*ESERCIZI*
• a. Indica se ciascuna affermazione concorda con il testo sull'imbarco, rispondendo sì o no e citando alla lettera le parole decisive del testo. (i) Le file dalla prima alla 16 salgono a bordo prima delle altre. (ii) Chi narra riconosce un parente tra i membri dell'equipaggio. (iii) Il posto assegnato si trova nella fila 25.
• b. Modifica il passo del testo sull'imbarco che comincia con "La lunga fila" e si ferma dopo "spiccare il volo.", mettendo "cabina" al posto di "carlinga".

*TESTO FORNITO*
***
Le sorrido, orgogliosamente grato per una bugia detta a fin di bene.

  • È che tanto tempo tra le persone in attesa del varco, fa dimagrire ….

 

 

A pochi minuti dalle sette inizia l’imbarco. Prima le file dalla prima alla 16, poi le altre.

Nel frattempo vedo passare i membri dell’equipaggio, tentando di scorgere fra essi un parente lontano, un amico, un conoscente od un volto già visto, ma nulla di fatto.

 

Dopo alcuni minuti arrivano altre quattro persone con divisa dell’Alitalia e passando da un altro corridoio mostrano alle addette all’imbarco i loro biglietti particolari, quelli ottenuti pagando una percentuale minima sul prezzo inferiore del tragitto. Quei biglietti che insomma fanno si che un “collega” possa imbarcarsi ma solo se vi sono dei posti vuoti, sempre che non siano obbligati a prendere il volo per arrivare alla destinazione di partenza del loro prossimo impegno lavorativo. Cosa che non mi sembrava. Da un lato è sopraggiunta l’irritazione di vederli superare la coda – pronto a sottoscriverlo nel caso di una denuncia qualora non fossi partito -, dall’altro il pensiero ottimistico che rimanessero dei posti anche per chi come me non aveva ancora ottenuto l’imbarco.

 

La lunga fila andò diminuendosi e rimanemmo in cinque, guardandoci ed immaginando chi di noi eventualmente sarebbe potuto partire e chi no e chissà per quali oscuri motivi. La terza persona chiamata è stata “Baumann” … con uno sguardo indirizzato ai due rimasti feci come per scusarmi, ma il desiderio, la fretta e la stanchezza sono stati gli ingredienti per un ferreo e rapido passo verso la carlinga.

 

Fila 25 posto “effe”: corridoio o meno, non aveva la minima importanza. Unico pensiero “aprire le ali” e spiccare il volo.

 

Il brusio delle persone ed i lamenti dei bambini sono scomparsi rapidamente. Non avevo per una volta dimenticato le cuffie del cellulare: le ho indossate e mi sono quasi assopito nella musica. Fuori era calata la notte ma ogni tanto ho gettato lo sguardo fuori dai finestrini lontani per scorgere delle luci.
***
*DATI*
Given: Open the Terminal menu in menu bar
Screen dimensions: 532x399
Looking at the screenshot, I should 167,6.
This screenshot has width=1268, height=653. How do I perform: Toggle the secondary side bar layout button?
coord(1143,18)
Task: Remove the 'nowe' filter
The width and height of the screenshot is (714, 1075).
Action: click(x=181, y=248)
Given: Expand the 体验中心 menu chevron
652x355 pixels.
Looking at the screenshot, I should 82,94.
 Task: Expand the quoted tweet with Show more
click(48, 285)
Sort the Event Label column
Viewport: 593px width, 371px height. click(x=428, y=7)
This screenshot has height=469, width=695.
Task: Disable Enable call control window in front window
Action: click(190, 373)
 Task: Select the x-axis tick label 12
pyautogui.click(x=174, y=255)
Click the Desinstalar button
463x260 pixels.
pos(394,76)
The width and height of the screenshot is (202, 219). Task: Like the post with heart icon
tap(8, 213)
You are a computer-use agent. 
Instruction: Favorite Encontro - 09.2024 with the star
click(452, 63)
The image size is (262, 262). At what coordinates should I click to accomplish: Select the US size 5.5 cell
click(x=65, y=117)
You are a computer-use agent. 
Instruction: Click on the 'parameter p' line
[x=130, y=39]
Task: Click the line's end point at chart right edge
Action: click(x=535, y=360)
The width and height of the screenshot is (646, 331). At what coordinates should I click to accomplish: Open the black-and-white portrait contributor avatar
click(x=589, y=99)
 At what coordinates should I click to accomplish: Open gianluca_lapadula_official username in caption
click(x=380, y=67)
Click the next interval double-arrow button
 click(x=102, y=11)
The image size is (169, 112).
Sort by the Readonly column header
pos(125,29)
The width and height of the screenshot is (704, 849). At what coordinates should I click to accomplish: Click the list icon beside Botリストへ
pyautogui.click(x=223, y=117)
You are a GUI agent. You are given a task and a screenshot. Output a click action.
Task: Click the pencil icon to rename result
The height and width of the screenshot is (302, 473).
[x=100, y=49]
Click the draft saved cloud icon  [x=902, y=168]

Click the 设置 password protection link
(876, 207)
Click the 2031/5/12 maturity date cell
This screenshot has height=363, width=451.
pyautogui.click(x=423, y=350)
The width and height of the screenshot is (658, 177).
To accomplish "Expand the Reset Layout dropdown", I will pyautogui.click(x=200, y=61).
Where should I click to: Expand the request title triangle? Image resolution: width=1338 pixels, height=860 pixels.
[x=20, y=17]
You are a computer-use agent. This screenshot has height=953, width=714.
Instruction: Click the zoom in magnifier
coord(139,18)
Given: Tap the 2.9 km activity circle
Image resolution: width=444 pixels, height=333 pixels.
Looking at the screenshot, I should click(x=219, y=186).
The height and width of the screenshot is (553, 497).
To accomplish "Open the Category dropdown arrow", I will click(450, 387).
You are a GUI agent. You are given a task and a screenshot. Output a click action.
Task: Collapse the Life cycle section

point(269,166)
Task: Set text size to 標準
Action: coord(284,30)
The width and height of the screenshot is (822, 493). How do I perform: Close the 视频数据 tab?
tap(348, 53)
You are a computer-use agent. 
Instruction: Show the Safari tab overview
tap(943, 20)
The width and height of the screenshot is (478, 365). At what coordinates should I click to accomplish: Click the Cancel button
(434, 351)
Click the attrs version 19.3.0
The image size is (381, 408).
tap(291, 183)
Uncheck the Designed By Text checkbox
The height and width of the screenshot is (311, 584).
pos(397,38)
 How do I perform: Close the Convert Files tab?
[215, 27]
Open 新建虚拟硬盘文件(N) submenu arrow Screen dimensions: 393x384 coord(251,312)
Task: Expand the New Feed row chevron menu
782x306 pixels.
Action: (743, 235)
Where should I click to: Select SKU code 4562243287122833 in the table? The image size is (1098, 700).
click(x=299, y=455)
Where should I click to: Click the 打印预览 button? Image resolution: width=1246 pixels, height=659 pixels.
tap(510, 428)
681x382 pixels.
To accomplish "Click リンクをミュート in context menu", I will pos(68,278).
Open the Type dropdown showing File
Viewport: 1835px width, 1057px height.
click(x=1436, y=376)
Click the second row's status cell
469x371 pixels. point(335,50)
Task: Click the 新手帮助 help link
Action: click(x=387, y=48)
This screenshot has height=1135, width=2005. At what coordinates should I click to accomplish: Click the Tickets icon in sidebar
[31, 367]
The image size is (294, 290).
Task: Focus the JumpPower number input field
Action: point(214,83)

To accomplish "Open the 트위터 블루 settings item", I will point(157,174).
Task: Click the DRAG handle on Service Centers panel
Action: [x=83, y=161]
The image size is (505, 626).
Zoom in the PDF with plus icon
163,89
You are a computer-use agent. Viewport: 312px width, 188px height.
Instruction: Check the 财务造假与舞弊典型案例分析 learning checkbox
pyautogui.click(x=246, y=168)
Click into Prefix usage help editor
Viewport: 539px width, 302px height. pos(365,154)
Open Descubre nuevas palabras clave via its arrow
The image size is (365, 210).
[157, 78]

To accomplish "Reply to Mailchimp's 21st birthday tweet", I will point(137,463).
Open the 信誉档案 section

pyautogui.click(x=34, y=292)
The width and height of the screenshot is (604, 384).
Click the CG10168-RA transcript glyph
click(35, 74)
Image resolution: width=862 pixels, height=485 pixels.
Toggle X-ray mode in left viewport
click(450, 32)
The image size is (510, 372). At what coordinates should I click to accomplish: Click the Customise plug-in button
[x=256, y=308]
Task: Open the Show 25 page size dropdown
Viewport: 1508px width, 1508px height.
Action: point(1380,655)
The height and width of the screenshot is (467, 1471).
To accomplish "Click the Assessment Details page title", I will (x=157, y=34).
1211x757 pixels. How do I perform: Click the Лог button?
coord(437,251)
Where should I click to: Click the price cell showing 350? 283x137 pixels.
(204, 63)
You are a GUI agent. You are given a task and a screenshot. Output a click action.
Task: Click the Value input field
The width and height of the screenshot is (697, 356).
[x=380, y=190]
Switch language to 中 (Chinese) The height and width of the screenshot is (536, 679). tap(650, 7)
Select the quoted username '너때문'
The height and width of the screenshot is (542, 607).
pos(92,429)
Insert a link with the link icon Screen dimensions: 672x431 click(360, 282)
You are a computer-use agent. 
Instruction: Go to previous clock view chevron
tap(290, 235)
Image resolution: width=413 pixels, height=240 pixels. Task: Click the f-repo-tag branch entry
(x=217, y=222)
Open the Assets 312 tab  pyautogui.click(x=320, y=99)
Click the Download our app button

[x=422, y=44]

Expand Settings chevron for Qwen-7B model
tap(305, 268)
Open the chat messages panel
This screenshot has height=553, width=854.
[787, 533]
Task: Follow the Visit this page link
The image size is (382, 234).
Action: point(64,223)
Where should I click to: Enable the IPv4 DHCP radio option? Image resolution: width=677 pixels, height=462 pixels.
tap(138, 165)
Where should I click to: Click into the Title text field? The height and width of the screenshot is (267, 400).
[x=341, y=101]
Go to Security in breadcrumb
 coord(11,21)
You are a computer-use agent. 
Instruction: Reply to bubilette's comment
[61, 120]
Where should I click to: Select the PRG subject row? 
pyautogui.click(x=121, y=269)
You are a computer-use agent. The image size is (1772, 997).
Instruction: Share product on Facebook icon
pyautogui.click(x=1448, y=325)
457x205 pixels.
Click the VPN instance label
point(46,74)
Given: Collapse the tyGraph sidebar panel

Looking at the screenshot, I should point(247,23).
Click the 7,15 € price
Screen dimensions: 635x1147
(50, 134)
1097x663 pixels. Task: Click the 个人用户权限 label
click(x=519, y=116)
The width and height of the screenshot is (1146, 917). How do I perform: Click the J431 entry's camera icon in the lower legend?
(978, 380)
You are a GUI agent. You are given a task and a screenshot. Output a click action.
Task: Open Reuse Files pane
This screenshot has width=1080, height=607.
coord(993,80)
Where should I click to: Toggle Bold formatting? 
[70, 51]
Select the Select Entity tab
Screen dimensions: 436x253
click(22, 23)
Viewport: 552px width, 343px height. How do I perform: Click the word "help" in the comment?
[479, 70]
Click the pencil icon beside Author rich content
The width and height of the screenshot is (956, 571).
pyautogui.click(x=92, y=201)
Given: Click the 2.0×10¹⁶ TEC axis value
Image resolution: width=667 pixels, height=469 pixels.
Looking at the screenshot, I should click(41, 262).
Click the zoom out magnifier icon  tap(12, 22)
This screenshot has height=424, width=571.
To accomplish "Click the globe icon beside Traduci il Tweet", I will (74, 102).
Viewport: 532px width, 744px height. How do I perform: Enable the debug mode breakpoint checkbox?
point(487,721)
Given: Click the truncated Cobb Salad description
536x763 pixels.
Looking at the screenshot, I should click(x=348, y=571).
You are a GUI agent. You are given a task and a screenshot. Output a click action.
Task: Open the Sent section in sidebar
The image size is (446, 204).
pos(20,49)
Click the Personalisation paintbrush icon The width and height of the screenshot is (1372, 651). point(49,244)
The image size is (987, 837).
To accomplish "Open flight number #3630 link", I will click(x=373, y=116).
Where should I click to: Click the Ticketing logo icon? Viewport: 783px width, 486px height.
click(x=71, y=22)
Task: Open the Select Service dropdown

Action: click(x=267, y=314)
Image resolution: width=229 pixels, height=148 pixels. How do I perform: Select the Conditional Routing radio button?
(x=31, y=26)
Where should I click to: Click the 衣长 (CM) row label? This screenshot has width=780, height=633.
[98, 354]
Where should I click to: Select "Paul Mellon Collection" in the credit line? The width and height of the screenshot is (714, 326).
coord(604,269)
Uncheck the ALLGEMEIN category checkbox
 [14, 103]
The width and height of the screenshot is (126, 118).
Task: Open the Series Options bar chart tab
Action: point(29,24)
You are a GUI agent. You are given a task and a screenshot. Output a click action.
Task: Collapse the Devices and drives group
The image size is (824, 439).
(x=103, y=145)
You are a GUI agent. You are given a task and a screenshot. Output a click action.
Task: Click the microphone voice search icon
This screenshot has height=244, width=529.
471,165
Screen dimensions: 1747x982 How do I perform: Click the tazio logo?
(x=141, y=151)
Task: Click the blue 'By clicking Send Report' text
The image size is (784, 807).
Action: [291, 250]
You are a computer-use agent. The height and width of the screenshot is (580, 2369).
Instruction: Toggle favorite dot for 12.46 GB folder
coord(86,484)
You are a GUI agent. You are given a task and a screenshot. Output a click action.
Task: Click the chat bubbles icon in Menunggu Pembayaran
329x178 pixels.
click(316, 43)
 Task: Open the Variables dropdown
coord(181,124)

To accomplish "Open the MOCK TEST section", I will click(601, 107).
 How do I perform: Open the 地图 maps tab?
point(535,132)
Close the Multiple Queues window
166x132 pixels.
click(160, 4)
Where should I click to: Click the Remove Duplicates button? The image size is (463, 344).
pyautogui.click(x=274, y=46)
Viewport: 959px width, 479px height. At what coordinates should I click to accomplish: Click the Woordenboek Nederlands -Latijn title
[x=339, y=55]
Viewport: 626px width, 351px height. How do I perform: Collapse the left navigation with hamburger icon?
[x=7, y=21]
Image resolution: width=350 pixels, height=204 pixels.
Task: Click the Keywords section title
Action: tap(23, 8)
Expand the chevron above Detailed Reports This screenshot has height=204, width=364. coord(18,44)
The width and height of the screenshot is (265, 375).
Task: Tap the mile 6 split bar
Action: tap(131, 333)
***
*SOLUZIONI*
• a.
(i) Sì: "Prima le file dalla prima alla 16, poi le altre."
(ii) No: "tentando di scorgere fra essi un parente lontano, un amico, un conoscente od un volto già visto, ma nulla di fatto."
(iii) Sì: "Fila 25 posto “effe”"

• b.
La lunga fila andò diminuendosi e rimanemmo in cinque, guardandoci ed immaginando chi di noi eventualmente sarebbe potuto partire e chi no e chissà per quali oscuri motivi. La terza persona chiamata è stata “Baumann” … con uno sguardo indirizzato ai due rimasti feci come per scusarmi, ma il desiderio, la fretta e la stanchezza sono stati gli ingredienti per un ferreo e rapido passo verso la cabina.

 

Fila 25 posto “effe”: corridoio o meno, non aveva la minima importanza. Unico pensiero “aprire le ali” e spiccare il volo.